The NHS defines binding as "reducing the appearance of soft tissue by flattening your chest".
It can be used by transgender or non-binary people to help relieve the symptoms of gender dysphoria, which is a sense of unease because of a mismatch between biological sex and gender identity.
People who choose to bind their chest often use specifically-designed devices known as binders. Others may make their own using sports bras, compression clothing designed for use in the gym, or bandages and body tape.
There is little medical evidence of the risks or advantages of chest binding. An interim report into gender services for children in March raised concerns that some binding devices may be potentially harmful.
The Charity Commission confirmed it was aware of concerns related to Mermaids following an investigation by The Telegraph into the availability of chest binders to children via the charity without parental consent.
In response to the article, Mermaids said it provided binders with "comprehensive safety guidance" from its staff.
The Charity Commission has launched a regulatory compliance case and has written to Mermaids' trustees.

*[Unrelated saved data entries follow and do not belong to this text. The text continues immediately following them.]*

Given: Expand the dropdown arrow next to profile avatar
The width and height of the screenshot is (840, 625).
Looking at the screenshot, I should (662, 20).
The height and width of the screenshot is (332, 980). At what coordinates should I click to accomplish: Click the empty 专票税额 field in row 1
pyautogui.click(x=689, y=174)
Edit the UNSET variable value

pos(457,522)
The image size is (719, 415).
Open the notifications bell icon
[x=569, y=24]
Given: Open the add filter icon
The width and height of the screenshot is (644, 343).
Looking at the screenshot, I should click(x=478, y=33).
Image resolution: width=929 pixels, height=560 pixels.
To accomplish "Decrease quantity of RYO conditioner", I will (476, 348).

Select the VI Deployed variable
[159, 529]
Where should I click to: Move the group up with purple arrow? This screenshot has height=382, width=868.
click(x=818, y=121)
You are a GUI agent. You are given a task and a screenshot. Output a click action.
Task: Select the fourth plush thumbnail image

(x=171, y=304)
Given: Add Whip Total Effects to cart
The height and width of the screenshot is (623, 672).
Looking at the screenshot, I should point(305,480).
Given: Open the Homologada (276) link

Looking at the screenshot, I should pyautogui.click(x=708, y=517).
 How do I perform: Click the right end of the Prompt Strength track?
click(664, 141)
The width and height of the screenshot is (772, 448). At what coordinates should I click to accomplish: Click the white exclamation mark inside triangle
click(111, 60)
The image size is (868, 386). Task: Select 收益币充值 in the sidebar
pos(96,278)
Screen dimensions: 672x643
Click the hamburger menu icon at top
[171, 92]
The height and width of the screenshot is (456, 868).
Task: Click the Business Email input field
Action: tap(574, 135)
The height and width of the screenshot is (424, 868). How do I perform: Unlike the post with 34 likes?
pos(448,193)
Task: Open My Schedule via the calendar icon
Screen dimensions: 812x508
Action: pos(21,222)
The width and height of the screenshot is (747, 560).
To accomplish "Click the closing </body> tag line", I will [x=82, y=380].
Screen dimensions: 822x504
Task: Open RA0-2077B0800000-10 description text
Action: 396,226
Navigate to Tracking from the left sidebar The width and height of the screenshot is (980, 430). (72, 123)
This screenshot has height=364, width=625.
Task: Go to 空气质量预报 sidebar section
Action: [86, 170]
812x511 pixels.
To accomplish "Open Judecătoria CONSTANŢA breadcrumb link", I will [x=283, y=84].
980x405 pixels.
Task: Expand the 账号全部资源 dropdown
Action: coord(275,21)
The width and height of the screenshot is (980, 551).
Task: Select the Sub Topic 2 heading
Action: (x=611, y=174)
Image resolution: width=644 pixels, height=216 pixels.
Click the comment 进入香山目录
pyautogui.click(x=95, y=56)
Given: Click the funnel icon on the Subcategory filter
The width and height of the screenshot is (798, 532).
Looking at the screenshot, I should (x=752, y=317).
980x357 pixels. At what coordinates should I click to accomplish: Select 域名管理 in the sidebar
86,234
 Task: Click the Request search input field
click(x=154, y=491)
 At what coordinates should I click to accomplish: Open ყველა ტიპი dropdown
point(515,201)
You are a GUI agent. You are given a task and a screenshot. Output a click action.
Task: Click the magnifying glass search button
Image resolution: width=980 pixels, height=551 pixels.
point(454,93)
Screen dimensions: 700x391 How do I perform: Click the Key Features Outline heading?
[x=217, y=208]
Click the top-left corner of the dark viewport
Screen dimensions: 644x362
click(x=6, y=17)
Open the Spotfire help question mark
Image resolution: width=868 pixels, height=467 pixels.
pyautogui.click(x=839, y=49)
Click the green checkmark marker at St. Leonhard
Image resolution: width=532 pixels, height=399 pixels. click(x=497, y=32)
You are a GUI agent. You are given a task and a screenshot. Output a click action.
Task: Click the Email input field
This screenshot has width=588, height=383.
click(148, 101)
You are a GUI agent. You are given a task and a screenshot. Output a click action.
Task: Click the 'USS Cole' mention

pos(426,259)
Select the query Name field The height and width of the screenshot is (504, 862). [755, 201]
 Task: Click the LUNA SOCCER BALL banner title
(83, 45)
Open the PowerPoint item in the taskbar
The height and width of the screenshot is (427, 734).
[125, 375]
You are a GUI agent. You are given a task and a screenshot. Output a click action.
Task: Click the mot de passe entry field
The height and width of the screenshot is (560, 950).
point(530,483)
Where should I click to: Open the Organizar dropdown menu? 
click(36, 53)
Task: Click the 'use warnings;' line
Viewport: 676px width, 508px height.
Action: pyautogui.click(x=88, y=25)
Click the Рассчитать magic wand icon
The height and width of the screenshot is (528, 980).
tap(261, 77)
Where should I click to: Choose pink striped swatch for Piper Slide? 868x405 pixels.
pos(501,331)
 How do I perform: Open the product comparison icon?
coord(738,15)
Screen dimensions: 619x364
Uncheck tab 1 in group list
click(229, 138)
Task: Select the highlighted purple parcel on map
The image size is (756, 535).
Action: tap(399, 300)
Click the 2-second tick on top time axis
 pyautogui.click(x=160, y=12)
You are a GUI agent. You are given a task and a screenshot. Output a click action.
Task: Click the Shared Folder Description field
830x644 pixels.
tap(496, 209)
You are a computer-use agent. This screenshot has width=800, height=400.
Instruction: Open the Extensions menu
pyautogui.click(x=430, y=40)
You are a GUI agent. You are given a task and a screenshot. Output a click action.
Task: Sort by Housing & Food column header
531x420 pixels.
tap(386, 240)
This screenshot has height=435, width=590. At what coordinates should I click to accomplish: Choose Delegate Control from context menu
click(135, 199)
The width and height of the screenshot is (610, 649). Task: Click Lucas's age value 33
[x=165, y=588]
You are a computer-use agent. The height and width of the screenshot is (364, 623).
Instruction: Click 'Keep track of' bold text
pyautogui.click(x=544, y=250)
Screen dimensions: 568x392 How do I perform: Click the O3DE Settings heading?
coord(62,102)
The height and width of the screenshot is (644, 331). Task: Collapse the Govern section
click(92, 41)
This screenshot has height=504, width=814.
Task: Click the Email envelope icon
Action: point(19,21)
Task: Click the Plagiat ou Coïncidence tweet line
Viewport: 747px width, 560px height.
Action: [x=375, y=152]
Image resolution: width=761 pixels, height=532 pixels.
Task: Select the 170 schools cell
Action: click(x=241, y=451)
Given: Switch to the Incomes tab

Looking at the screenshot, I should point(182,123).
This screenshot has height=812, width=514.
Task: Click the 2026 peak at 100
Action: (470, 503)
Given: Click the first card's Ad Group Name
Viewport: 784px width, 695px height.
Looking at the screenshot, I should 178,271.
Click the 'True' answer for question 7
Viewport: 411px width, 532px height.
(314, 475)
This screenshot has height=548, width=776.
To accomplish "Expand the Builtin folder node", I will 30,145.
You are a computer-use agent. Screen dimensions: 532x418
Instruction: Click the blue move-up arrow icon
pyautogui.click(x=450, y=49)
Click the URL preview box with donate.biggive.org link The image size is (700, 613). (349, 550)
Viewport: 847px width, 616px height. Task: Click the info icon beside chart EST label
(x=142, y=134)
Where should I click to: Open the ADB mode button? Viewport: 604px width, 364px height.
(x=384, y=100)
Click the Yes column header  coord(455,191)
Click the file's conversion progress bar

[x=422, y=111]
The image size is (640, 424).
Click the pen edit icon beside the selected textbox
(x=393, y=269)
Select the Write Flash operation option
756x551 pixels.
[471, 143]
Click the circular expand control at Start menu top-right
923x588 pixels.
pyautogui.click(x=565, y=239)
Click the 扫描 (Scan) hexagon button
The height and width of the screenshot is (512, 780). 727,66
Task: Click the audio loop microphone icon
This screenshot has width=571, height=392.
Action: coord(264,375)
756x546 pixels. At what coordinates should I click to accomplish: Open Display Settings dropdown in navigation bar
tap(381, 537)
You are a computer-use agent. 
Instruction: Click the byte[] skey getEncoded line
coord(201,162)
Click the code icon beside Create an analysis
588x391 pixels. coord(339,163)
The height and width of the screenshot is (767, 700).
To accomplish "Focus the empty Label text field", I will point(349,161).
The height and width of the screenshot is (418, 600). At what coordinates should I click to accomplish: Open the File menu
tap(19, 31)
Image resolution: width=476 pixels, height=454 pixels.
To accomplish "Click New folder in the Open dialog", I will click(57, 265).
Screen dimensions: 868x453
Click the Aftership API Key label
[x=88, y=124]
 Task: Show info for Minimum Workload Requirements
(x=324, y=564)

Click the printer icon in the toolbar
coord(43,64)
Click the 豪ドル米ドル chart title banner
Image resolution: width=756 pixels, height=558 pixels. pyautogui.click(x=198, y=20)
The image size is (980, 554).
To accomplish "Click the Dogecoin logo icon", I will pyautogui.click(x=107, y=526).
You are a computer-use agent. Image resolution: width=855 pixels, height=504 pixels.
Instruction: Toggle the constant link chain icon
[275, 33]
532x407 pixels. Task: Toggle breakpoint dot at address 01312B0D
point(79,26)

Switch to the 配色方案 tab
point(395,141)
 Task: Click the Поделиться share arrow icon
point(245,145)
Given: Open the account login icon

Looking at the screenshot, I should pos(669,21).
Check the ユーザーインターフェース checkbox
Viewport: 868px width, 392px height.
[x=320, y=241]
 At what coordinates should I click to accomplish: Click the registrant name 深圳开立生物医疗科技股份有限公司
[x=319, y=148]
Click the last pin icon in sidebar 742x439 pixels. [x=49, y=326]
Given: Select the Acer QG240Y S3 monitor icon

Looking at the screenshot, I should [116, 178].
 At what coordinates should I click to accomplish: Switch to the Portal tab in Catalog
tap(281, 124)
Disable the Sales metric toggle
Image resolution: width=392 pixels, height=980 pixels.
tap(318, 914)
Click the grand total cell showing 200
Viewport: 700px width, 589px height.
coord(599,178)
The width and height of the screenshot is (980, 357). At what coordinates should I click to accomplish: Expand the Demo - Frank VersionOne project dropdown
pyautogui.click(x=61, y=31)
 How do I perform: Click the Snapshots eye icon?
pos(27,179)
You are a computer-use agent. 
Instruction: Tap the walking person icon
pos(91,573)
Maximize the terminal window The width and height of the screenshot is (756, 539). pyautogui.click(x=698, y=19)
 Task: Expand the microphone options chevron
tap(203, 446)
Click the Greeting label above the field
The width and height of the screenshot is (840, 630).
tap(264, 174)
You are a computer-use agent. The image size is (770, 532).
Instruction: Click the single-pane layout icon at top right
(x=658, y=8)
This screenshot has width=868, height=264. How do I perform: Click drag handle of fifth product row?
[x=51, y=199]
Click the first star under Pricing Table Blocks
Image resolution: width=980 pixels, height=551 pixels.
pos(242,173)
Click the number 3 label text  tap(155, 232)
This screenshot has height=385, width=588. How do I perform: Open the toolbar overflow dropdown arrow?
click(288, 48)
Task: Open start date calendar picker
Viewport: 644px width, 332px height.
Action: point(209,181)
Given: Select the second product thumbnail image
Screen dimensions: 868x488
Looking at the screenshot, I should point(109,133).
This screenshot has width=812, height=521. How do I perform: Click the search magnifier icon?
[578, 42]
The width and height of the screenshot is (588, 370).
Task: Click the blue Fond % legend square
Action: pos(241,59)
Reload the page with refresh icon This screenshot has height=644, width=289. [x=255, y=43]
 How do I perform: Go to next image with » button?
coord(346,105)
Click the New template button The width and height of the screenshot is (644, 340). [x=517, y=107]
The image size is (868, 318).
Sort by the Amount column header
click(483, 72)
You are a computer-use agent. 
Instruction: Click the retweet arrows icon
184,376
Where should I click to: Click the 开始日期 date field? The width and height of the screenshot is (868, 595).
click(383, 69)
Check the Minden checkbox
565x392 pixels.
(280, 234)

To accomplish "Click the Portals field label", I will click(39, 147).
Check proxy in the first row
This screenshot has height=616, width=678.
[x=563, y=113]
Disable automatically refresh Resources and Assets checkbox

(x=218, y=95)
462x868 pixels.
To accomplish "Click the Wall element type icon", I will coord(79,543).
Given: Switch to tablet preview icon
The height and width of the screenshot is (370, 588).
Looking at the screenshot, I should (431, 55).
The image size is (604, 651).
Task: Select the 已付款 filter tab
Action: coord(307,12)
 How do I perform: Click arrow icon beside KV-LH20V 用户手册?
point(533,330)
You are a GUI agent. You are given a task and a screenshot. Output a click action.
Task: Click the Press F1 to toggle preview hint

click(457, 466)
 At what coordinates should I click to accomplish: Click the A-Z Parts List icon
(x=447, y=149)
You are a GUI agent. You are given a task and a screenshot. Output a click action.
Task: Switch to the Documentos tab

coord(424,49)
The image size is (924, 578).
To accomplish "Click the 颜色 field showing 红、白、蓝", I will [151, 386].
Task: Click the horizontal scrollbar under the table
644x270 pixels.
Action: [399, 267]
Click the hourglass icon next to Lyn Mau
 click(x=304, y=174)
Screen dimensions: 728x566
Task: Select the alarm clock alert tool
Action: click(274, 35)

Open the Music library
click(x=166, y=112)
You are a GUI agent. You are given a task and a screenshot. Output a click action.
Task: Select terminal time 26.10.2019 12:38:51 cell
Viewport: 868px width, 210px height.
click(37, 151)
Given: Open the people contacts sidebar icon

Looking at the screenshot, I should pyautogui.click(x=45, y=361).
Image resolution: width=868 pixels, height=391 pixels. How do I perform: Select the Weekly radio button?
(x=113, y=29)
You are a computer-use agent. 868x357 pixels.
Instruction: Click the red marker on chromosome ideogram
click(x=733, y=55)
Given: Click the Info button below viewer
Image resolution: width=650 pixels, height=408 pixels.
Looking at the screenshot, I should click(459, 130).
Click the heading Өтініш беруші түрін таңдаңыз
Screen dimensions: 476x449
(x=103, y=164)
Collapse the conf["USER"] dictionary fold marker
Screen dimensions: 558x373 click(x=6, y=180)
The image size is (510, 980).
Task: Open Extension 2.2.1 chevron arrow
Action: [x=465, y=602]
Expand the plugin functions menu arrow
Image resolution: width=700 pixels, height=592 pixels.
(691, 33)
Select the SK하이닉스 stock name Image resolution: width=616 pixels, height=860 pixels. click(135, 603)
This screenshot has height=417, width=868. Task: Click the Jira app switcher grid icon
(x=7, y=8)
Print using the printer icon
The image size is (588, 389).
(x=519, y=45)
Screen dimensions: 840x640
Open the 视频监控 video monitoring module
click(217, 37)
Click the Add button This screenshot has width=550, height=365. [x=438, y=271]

A spokesperson for the regulatory body said: "Concerns have been raised with us about Mermaids' approach to safeguarding young people. We have opened a regulatory compliance case, and have written to the trustees. We now await their reply."
Mermaids, which was established in 1995, has said it will reply to the Charity Commission in "due course" but that it will not be commenting further at this stage.
In a response to the Telegraph article, the charity said it provided comprehensive safety guidelines to young people from an experienced member of staff.
Mermaids is the country's leading charity in services offering support around gender and identity to children and young people up to 25 years old.